Love can heal the broken world, but love is not a feeling. Love is an act of the will - choosing to "will the good" of everyone we encounter not because of what we can get out of it, or because it feels good or because we want them to treat us well. That is not, primarily, love at all. That's a form of selfishness... it is pride. (Mike Creavey, Willing the Good)
I pondered both of these passages. In fact, I was still pondering Mike's words when I started to read Kolbe's, so they kind of melted together in my mind. (Interestingly, this is not like anything I got out of the week we shared with Kolbe. The other two words to contemplate yesterday, Mystery and Militia, were the ones I "got." For me, they must have overshadowed his teachings on Love. I even just went back and skimmed the week, and I had marked nothing of the sort.)

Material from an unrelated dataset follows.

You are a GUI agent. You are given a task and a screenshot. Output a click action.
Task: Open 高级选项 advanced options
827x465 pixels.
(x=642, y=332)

What I have learned about Love in these weeks of soul-searching, and in the months of undirected soul searching I've been doing, is wrapped up neatly in these lines. And yet, without the discoveries I've made in my own self, about me, about my life, about my past and future, they would be just words, I think. They touched me so deeply precisely because I have been looking at the essence of Love myself. I've given Love a chance to heal me, and my broken world. At one time--for a long time, actually--I did think of love as an emotion, a feeling, something I possessed or expressed. It was not until I thought of Love as something solely to give that I began to understand its power, its sheer magnitude.
This is not to say that I was stingy with my love before. I was loving and giving, and wore my heart on my sleeve, and, because I can't help it, I always will, I'm sure. But I used to pay more attention to how that made me feel than I should have. Yes, I carefully noted how our boys were shaping up, thanks, in good part, to the love we showered them with (and expressed not only with hugs, kisses and kind words, but with curfews, limits, rules and groundings!), but, as Mike pointed out, a part of me was looking far into the future: how would this love come back to me when I am old and they are the caregivers?
If you follow me at all, you know that I have been striving to live in the moment. That does not mean that I run around like my son and his friends, doing silly things and shouting, "YOLO!" [YOLO -- You Only Live Once] It does mean that I try to do what's right for the sake of doing what's right, whether it's related to health, exercise, food, our kids, money, work, whatever. The future does not loom so frighteningly at my door now; I see it on the horizon in each sunrise, in the beauty of each new beginning.
How does this all relate to our retreat? I'm more open, more available, to the Love of Mary, her Son, and our Father than I have ever been before. Even with my frequent doubts and questions, I can move forward. Shoot, for me, the moving forward is probably because of my doubts and questions, since they drive me to learn, to grow, to be. As I typed these last words for this morning, the sun peeked over my shoulder, warming the back of my neck. I feel it is a symbol of agreement; a one-armed hug from above.